Essential medicines and health products

Norms, standards and guidance for pharmaceuticals

Member States rely on WHO for expertise and guidance in regulation, safety and quality assurance of medicines through development and promotion of international norms, standards, guidelines and nomenclature. The need to ensure quality medicines for HIV/AIDS, TB, and malaria in developing countries has raised additional challenges within the pharmaceutical sector, while the capacity of national regulatory authorities to interpret and apply WHO norms, standards and guidelines varies from country to country. WHO provides relevant expertise and technical assistance through such activities as guideline development, workshops and training courses, coordination and promotion of anti-counterfeiting measures, prequalification of medicines for priority diseases, pharmacovigilance for global medicine safety, regulatory and other information exchange, and review of narcotic and psychotropic substances for scheduling within the 1961 Single Convention on Narcotic Drugs and the 1971 Convention on Psychotropic Substances.


WHO is charged with the tasks of developing and maintaining global norms, international standards and guidelines for the quality, safety and efficacy of drugs, and providing guidance in harmonization efforts.

The development of norms, standards and guidelines to promote quality assurance, medicines regulation and safety of medicines is an integral part of WHO’s Constitution and a unique responsibility. It has been endorsed and supported through numerous World Health Assembly resolutions, and more recently in those on the Revised Drug Strategy.


The increasing globalization of commerce and trade, and the merging of pharmaceutical companies, are internationalizing pharmaceutical production. International pharmaceutical norms and standards are thus more important than ever before since they serve as global tools aiming to ensure safety and quality of medicines.
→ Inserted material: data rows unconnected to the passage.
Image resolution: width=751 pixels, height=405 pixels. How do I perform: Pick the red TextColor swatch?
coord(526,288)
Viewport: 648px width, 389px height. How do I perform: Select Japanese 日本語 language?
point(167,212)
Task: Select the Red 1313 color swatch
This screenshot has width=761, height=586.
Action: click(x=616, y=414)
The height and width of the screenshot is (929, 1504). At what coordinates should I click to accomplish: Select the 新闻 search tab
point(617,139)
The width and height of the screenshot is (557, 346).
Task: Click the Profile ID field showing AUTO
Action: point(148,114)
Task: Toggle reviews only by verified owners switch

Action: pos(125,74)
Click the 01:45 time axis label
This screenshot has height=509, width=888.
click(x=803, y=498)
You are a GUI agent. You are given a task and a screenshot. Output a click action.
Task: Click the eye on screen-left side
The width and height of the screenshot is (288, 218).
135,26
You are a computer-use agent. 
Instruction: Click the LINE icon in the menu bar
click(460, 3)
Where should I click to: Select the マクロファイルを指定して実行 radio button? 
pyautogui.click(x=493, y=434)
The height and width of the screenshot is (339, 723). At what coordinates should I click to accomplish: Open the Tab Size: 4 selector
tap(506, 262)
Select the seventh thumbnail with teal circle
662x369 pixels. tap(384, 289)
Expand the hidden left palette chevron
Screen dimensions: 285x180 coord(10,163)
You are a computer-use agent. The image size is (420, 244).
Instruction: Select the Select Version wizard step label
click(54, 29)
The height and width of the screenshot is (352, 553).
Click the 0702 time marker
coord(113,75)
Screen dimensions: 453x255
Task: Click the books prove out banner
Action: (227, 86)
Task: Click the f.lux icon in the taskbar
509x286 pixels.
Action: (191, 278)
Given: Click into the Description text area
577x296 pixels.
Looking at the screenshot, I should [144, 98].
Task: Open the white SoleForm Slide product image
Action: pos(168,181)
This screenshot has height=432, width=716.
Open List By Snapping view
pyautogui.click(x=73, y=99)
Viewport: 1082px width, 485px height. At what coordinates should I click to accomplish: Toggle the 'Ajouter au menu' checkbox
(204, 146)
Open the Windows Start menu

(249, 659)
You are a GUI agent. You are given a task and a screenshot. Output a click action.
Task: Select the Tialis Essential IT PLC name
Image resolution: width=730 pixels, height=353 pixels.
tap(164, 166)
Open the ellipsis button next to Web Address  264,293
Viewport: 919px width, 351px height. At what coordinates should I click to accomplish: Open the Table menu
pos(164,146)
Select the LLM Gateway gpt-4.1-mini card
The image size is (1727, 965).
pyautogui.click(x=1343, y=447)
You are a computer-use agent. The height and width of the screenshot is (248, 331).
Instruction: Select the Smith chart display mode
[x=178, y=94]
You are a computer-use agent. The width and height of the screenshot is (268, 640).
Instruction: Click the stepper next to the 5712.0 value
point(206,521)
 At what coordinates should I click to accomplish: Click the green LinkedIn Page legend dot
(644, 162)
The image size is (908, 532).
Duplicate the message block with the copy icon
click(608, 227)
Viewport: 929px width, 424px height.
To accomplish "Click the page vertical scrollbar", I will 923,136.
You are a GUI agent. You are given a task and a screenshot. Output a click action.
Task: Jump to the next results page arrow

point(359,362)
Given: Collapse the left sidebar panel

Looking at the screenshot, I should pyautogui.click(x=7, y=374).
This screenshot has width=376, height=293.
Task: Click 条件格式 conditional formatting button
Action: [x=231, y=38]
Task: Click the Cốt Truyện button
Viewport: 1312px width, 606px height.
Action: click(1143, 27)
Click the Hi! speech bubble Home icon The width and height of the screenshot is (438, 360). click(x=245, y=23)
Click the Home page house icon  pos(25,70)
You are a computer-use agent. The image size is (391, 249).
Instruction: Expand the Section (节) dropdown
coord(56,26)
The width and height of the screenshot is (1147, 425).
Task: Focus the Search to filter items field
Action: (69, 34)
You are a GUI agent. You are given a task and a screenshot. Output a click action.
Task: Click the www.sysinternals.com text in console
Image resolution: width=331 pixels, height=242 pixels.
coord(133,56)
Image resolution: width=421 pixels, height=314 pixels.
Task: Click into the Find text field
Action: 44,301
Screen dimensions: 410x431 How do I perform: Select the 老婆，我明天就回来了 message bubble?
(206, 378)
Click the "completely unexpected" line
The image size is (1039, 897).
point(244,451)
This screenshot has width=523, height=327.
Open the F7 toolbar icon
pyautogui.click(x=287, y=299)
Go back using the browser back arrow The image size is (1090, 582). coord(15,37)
One of WHO’s roles is to continue to develop such international norms and standards, and to help countries implementing them.

Safety and quality of pharmaceuticals are also being promoted through regional and international efforts to harmonize drug regulation, such as those led by, ASEAN (Association of South-East Asian Nations), CAN (Andean Community), CADREAC (The Collaboration Agreement of Drug Regulatory Authorities in European Union Associated Countries), the European Union, Gulf Cooperation Council (GCC), the International Conference on Harmonisation (ICH), MERCOSUR (Southern Common Market) the Pan American Network on Drug Regulatory Harmonization (PANDRH) and the Southern African Development Community (SADC). These efforts are to be welcomed since international consensus on quality, safety and efficacy standards can speed up access to medicines.

That said, quality assurance levels differ from country to country; not all countries have the same capacity and resources for implementing agreements on drug regulation harmonization. Drug regulation experts accordingly recommend a step-wise approach for achieving the highest level of medicines safety, regulation and quality assurance in each country. WHO’s role is to identify areas in which further guidance needs to be developed for preliminary and intermediate steps. Simple screening tests for detecting substandard and counterfeit drugs are just one example.

More generally, WHO’s task is to help countries consider the implications of the relevant harmonization agreements. This is particularly true with regard to ICH, which currently does not include representatives from all developing countries. WHO needs to evaluate the impact of ICH guidelines, and advise non-ICH Member States on how to adapt existing guidelines to their own needs and conditions.

At the same time WHO must ensure that its own normative guidelines, such as its guidelines on good manufacturing practice (GMP), are maintained and updated. The GMP guidelines aim to provide globally accepted and applicable standards for ensuring that products are consistently produced and controlled according to quality standards.

Rapidly evolving science and technology are likewise creating problems for regulatory authorities everywhere. Training and specialization requirements for dealing with the ever-increasing complexity of assessing technologically advanced products can be especially burdensome. But by developing norms and standards for use in new areas of health technology and product development, WHO can reduce this problem, while at the same time helping to minimize unnecessary duplication of scientific expertise and effort.

Globalization of the pharmaceutical industry is also bringing other safety issues to the fore. For example, non-prescription medicines are becoming increasingly available to the general public in all countries, including through such channels as the Internet. Yet resources for monitoring their safety and quality are often lacking.